▶

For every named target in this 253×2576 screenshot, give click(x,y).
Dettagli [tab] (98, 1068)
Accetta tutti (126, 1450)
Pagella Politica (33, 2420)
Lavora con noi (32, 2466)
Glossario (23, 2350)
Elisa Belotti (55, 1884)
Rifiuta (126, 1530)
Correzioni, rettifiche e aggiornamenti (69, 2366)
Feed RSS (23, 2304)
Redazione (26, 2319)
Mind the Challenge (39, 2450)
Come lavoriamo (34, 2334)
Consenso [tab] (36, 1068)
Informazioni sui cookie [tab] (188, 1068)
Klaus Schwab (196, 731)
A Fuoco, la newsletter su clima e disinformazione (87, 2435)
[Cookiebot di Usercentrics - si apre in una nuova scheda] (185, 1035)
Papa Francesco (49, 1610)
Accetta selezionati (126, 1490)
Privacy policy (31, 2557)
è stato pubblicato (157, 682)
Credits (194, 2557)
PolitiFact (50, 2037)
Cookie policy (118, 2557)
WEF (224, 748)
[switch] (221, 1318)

◀
▶

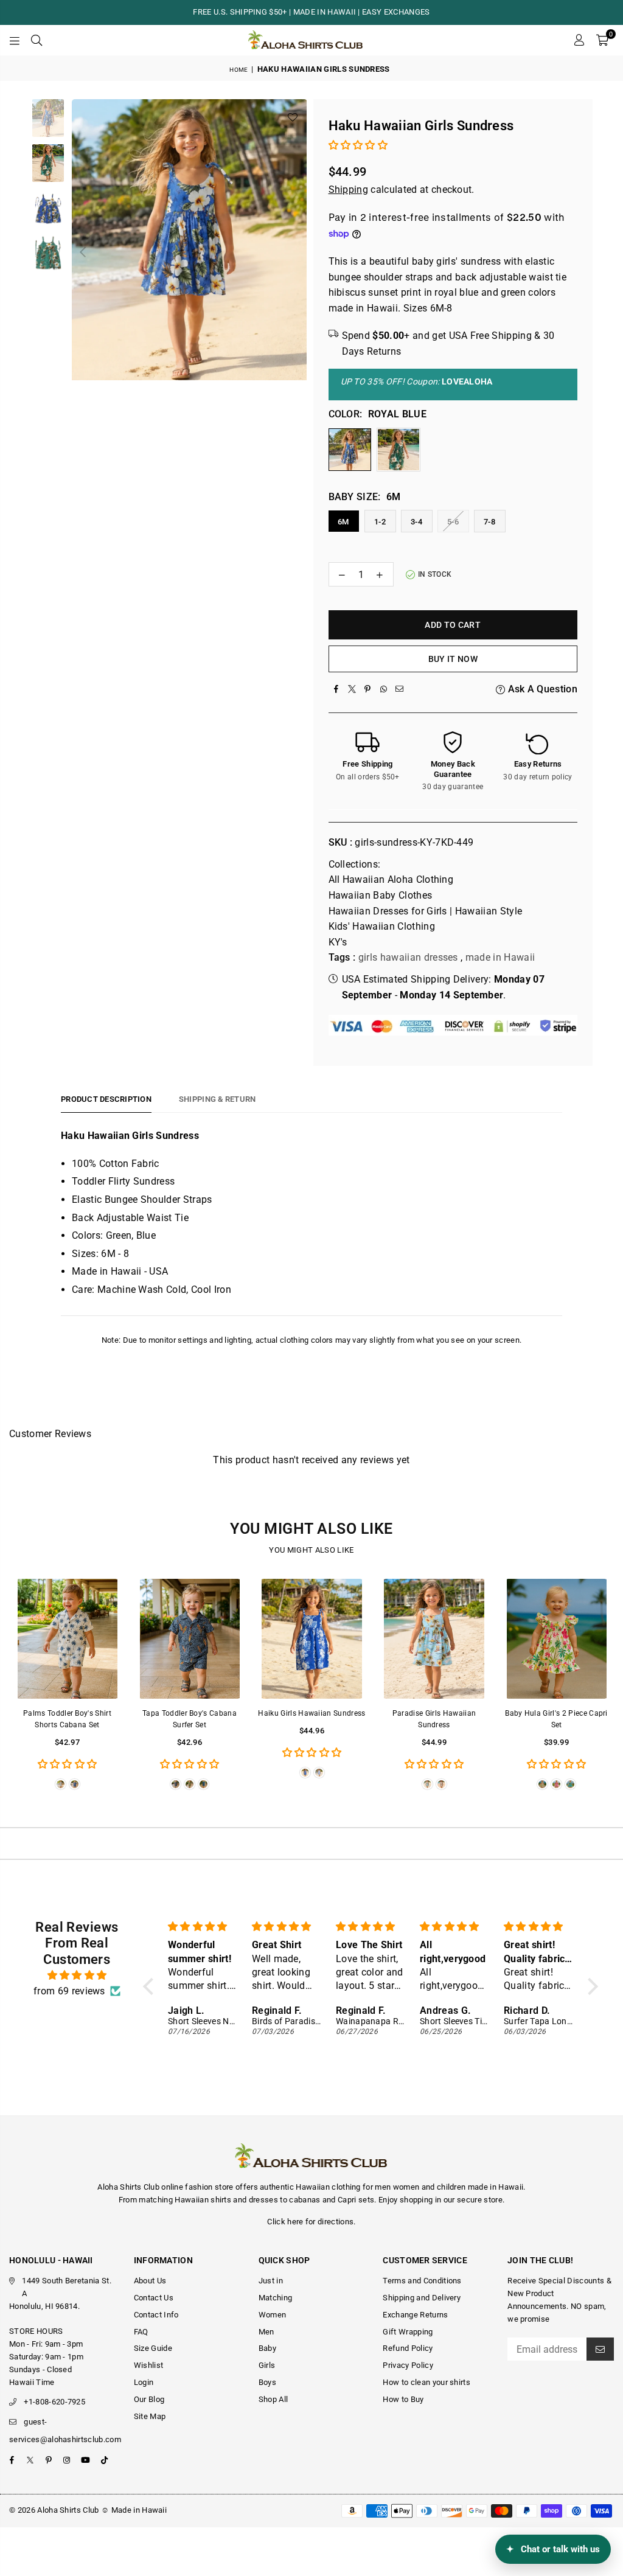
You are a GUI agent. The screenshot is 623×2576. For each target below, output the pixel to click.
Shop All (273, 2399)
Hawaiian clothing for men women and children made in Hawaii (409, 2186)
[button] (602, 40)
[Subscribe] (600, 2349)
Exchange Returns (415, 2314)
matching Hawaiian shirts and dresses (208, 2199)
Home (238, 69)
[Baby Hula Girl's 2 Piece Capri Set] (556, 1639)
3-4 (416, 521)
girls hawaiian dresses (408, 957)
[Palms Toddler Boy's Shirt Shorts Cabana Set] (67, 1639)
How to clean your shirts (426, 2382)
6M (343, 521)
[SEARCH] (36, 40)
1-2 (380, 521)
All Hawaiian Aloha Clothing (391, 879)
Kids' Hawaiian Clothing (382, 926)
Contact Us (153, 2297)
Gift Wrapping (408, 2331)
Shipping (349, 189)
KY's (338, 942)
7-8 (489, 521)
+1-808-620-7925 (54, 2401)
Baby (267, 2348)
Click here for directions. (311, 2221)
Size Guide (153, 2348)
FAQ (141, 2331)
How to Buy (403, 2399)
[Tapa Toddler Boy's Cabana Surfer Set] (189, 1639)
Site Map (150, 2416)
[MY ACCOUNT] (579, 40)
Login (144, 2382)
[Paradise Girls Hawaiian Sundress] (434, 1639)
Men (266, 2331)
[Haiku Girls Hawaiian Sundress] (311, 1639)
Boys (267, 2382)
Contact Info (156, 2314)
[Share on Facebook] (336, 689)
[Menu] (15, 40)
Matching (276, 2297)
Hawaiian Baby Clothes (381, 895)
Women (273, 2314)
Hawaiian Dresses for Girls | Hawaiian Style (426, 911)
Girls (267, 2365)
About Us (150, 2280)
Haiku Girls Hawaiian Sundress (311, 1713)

◀

• _INSTRUCTIONS TO FOLLOW_
Determine the number of lines in the data above that include the word "shirts", then answer with that number alone.

• _RESULT FOR THIS EXERCISE_
2